<<<<

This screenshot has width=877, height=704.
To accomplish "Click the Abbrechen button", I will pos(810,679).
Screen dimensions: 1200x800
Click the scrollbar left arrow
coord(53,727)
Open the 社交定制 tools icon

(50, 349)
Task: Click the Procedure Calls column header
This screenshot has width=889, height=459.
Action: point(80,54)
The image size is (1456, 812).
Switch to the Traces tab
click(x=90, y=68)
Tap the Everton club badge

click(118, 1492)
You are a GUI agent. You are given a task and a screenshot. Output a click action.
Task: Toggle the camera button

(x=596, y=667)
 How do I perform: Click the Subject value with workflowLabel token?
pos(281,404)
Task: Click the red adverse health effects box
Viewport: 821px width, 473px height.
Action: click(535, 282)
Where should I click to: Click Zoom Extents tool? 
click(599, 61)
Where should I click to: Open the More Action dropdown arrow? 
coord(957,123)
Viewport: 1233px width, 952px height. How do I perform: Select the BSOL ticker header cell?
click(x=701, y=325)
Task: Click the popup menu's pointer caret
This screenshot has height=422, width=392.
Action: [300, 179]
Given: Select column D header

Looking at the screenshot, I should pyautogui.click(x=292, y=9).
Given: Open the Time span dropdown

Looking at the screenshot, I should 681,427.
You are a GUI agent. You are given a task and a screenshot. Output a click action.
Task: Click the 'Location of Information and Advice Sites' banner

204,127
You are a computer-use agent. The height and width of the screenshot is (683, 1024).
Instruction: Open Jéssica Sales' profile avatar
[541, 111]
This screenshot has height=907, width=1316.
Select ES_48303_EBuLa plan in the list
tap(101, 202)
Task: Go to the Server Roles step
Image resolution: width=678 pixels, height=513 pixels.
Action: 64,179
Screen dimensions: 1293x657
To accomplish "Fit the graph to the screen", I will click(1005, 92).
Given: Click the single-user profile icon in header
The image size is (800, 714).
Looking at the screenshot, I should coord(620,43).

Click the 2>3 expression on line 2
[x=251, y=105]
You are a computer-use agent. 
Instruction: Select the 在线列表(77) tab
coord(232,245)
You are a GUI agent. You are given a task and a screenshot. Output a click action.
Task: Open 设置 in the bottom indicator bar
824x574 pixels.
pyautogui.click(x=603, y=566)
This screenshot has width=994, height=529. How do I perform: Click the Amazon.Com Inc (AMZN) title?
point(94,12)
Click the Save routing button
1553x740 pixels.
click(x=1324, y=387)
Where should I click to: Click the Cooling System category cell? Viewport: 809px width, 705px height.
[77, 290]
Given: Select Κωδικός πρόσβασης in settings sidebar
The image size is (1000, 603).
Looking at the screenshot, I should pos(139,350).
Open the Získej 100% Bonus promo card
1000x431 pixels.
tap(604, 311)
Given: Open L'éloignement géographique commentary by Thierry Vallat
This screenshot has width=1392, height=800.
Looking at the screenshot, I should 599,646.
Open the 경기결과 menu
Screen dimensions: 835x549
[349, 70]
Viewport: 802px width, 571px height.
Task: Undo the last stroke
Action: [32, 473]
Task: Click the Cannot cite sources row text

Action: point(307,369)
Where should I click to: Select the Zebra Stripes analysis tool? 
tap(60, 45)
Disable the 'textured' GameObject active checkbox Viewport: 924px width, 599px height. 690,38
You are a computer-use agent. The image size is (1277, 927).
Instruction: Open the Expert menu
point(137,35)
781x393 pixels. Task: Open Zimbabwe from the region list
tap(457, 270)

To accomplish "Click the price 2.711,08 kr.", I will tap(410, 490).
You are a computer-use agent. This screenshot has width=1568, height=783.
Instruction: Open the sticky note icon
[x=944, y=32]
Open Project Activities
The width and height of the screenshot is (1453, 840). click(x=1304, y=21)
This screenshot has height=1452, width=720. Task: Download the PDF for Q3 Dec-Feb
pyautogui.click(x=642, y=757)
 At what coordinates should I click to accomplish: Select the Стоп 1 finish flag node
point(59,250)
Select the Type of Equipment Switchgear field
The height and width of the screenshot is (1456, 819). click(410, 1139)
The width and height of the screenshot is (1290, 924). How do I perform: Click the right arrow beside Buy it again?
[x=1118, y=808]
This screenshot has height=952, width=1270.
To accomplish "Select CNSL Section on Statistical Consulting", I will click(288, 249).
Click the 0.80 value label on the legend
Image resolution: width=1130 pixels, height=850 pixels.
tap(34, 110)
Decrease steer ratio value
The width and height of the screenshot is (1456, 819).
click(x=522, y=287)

>>>>

§ Exercise directions:
Return, unchanged, the lines of the records from the line containing "You are a computer-use agent. The image" through the line containing "The height and width of the screenshot is (1456, 819).", both lines included.

§ Final answer:
You are a computer-use agent. The image size is (1277, 927).
Instruction: Open the Expert menu
point(137,35)
781x393 pixels. Task: Open Zimbabwe from the region list
tap(457, 270)

To accomplish "Click the price 2.711,08 kr.", I will tap(410, 490).
You are a computer-use agent. This screenshot has width=1568, height=783.
Instruction: Open the sticky note icon
[x=944, y=32]
Open Project Activities
The width and height of the screenshot is (1453, 840). click(x=1304, y=21)
This screenshot has height=1452, width=720. Task: Download the PDF for Q3 Dec-Feb
pyautogui.click(x=642, y=757)
 At what coordinates should I click to accomplish: Select the Стоп 1 finish flag node
point(59,250)
Select the Type of Equipment Switchgear field
The height and width of the screenshot is (1456, 819). click(410, 1139)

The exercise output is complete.